The AA said they were dealing with around 900 breakdowns an hour.

Train operators were running revised schedules with one in five trains either delayed or cancelled and Eurostar cut some journeys between London and Brussels.

Commuters faced the possibility of being stranded tonight as all trains out of London's Victoria station were cancelled just before rush hour.

The Met Office warned that the snow that has fallen is here to stay - and there will be more for London and the South East on Sunday.

But as the snow eases across many areas, ice is expected to become the main hazard over the weekend and the Met Office has issued yellow warnings across much of Britain.

The current flurries are expected to ease tonight but the temperatures for most of the country will hover at around zero or -1C.

Forecaster Robin Thwaytes said: "For the weekend it will be mostly dry and pretty cold.

"We have another band coming up from the South East that will push snow across London and East Anglia."

Although the wintry showers will be patchy they could bring another two inches of snow.

Mr Thwaytes added: "The snow is probably going to take a long time to melt, and we don't want it to melt really quickly because we have had such a wet winter, that would bring with it other problems.

"It looks like it will be a slow thaw, probably by next week or the week after."

Merthyr Tydfil was among the worst hit areas in the country today, with reports of panic buying causing some local shops running out of stock.

Council staff in Surrey and Milton Keynes enlisted the help of 4x4 drivers to deliver services to the vulnerable - with Surrey even managing to get 50 farmers with ploughs on board to support its existing highways teams.

The Met Office confirmed that the snow fell across the country largely as predicted - with 30cm in some areas of Wales and four inches across large swathes of the country.

Only Cornwall and areas of Northern Scotland escaped the white-out.

Trains between Bridgend and Cardiff Central were delayed, while there were no services between Radyr and Coryton in South Wales, nor between Liskeard in Cornwall and Plymouth in Devon, nor between Severn Beach and Avonmouth near Bristol.

There were 60-minute hold-ups for passengers on trains between Derby and Birmingham New Street due to a broken-down train at Burton-on-Trent.

Another broken-down train - near Gloucester - led to delays between Gloucester and Newport in South Wales.

As the snow settled quickly around London, the Romford-Upminster rail line was closed due to a train fault.

Train passengers in the centre of the capital faced delays of up to 60 minutes to services through Blackfriars station.

On the Isle of Wight, where old Tube trains operate on the Island Line, all services were suspended until the end of the day.

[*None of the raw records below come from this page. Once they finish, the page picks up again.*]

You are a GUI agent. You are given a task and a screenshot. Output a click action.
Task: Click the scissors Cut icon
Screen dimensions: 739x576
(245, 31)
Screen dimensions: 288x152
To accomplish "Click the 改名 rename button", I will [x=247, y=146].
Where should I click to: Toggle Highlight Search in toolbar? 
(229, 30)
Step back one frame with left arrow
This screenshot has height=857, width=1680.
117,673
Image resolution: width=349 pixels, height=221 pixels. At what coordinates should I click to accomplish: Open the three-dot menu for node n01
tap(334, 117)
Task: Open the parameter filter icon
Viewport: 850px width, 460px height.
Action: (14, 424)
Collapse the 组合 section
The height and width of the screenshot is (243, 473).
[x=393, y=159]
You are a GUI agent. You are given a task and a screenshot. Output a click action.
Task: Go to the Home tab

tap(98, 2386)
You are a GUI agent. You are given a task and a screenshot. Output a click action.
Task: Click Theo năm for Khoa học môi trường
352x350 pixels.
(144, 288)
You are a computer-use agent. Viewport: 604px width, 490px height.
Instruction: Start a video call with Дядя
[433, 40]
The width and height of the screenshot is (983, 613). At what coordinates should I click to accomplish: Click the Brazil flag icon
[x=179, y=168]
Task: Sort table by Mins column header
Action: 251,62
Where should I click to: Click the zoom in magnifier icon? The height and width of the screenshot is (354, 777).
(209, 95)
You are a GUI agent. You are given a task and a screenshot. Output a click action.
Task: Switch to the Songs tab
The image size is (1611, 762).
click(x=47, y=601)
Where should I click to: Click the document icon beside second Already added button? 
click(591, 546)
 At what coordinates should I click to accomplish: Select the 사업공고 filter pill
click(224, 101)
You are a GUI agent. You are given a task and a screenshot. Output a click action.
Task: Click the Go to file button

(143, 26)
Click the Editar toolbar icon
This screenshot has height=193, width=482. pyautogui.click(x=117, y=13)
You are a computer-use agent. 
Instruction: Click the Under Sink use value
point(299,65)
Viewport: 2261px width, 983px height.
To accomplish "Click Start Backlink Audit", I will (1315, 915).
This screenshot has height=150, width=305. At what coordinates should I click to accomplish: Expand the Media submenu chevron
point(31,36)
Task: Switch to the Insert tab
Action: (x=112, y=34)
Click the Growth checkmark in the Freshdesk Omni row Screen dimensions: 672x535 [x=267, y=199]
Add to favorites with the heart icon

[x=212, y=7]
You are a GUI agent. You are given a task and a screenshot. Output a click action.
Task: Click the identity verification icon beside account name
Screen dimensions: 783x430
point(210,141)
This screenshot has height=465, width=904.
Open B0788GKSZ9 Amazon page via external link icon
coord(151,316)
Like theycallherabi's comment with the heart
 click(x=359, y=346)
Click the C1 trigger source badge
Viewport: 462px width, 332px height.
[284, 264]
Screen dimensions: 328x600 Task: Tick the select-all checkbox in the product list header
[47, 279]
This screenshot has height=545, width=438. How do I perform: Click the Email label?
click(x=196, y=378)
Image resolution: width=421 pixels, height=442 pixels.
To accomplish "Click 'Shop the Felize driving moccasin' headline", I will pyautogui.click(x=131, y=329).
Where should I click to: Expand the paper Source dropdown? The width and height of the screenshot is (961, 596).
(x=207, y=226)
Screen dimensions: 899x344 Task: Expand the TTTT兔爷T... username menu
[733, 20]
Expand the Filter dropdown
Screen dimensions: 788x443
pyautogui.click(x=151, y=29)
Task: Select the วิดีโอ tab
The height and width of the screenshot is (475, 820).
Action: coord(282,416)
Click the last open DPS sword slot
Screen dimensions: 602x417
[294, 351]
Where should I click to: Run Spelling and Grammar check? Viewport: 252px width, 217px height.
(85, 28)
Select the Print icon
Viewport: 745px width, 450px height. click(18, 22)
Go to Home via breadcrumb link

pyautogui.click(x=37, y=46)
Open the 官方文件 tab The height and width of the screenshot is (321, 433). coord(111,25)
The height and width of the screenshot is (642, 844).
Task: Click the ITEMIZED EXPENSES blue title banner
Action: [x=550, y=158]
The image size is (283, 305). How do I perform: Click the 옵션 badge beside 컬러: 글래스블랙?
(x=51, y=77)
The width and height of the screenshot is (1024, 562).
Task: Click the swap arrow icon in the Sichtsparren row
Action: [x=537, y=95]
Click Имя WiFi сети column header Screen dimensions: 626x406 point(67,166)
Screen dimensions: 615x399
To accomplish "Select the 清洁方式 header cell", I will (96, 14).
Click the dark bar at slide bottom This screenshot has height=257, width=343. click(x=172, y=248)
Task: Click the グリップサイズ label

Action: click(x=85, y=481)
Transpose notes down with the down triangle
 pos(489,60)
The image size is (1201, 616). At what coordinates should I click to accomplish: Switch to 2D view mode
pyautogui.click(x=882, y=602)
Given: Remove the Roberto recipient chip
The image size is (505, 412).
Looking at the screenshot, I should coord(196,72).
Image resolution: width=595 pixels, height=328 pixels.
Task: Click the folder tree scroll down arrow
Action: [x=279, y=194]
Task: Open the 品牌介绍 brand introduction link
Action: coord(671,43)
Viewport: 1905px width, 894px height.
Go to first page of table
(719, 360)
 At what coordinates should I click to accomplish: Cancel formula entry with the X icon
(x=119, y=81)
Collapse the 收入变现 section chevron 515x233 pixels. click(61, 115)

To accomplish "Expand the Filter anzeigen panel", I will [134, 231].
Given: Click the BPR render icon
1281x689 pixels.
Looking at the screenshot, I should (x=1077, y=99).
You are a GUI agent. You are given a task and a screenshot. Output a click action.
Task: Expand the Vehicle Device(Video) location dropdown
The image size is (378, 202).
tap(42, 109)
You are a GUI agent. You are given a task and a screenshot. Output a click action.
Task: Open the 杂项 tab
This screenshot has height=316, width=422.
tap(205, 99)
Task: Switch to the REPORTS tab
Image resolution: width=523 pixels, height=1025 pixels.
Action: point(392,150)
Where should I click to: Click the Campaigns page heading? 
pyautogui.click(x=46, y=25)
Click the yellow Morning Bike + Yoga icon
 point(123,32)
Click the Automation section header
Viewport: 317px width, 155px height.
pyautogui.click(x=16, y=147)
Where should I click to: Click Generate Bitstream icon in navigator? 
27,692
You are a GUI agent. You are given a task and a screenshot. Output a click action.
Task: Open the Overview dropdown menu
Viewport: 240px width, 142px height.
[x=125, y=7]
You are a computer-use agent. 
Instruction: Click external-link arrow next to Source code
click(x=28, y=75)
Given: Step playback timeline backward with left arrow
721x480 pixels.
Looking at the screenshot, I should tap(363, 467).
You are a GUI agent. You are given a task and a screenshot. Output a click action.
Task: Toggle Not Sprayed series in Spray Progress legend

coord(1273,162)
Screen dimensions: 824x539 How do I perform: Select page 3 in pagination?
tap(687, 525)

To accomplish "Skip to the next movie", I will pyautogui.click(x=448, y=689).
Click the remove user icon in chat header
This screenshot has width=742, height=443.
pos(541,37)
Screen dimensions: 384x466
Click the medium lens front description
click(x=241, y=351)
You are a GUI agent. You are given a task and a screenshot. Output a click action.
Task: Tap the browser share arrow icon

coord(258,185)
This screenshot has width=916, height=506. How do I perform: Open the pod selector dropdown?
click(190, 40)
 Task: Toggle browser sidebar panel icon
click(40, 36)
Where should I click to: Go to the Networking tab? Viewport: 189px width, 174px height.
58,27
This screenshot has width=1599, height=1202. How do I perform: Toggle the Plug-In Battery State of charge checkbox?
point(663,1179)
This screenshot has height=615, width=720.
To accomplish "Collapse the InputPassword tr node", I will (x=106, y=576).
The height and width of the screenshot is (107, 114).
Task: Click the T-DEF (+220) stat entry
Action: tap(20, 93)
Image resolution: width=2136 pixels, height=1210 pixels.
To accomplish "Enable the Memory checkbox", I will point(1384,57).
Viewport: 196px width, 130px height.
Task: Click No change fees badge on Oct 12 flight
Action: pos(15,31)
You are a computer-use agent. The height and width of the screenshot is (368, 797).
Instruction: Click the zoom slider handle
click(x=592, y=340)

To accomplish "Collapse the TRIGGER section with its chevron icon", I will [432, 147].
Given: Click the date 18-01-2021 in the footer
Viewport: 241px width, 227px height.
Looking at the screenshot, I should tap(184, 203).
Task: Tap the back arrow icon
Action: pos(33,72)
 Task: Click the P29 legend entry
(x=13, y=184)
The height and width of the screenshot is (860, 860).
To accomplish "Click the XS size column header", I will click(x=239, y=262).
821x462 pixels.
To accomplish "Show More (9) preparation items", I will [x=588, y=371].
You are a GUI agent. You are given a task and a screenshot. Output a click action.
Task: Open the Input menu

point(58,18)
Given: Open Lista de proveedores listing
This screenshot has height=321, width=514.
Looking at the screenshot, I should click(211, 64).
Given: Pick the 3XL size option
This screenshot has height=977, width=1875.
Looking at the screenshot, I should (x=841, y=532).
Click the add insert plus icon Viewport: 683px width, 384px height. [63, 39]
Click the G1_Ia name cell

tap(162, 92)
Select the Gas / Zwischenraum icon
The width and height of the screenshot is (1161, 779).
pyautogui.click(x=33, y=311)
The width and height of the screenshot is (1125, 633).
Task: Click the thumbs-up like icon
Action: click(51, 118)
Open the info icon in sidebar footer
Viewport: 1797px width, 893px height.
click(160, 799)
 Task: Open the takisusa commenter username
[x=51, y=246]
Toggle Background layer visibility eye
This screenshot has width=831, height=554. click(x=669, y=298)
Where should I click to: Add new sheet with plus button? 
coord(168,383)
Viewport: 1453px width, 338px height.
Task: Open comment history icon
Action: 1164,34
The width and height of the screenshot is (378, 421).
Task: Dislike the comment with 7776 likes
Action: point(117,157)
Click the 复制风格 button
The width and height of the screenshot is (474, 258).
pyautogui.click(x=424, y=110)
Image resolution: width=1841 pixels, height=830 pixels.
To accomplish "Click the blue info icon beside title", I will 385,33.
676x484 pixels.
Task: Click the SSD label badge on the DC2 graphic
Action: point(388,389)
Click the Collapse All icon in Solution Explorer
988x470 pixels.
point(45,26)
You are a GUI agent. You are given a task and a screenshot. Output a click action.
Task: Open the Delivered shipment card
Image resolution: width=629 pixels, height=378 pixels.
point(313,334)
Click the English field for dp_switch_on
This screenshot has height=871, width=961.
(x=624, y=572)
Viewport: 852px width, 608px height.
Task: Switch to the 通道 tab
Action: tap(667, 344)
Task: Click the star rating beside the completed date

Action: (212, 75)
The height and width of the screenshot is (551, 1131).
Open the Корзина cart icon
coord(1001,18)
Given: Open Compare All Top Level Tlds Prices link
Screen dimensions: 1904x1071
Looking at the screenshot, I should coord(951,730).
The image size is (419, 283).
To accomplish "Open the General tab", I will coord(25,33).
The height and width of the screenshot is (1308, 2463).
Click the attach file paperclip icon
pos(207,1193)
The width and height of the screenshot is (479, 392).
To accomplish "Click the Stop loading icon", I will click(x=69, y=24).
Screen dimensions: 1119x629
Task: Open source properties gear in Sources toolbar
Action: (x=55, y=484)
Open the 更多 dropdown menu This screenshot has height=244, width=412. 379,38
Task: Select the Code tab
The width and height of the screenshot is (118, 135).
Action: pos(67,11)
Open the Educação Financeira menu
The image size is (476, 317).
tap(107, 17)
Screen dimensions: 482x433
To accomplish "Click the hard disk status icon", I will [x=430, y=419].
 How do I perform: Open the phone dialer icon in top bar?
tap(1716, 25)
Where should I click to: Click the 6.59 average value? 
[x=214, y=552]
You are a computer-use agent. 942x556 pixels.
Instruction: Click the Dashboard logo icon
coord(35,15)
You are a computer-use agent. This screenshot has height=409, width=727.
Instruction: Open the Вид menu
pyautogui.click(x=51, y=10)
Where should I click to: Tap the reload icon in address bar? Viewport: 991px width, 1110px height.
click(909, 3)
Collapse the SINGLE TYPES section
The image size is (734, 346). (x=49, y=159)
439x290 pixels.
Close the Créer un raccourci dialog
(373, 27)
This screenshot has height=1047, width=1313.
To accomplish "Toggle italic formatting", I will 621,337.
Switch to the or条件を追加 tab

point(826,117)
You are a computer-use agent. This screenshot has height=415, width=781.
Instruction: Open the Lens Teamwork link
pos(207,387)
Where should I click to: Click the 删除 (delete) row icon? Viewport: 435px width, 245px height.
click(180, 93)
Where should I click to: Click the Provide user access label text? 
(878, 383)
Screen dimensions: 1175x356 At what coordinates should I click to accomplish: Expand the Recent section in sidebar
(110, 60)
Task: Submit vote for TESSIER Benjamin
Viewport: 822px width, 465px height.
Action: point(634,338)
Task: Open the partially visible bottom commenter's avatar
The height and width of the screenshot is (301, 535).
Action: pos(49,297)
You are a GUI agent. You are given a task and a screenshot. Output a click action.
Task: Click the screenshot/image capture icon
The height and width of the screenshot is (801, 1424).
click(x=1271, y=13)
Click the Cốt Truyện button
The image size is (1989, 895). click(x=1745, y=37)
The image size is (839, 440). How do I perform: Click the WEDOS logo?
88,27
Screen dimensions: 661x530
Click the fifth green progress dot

Delays continued between Bicester North and London due to a lineside equipment problem between High Wycombe and Beaconsfield.

Trains were not stopping at most of the London Overground stations between Watford Junction in Hertfordshire and Queen's Park in North West London.

The NHS has urged elderly people to stock up on supplies and to avoid trips to the shops during the worst of the weather.

Frank Saunders, Met Office Chief Forecaster, said: "Although some further slight snowfalls are likely, with 1 to 2 cm of fresh snow in a few places, the focus switches to ice, with temperatures staying below zero over snow cover for many areas.

"The public should be aware of the risk of localised disruption to transport during this spell of wintry weather."

Steve Crosthwaite, head of the Highways Agency's National Traffic Operations Centre said: "We advise drivers to check road conditions and the Met Office weather forecast before they set off and during severe weather to consider whether their journey is essential. They may want to delay their travel until conditions improve and to allow our winter fleet the chance to treat the roads."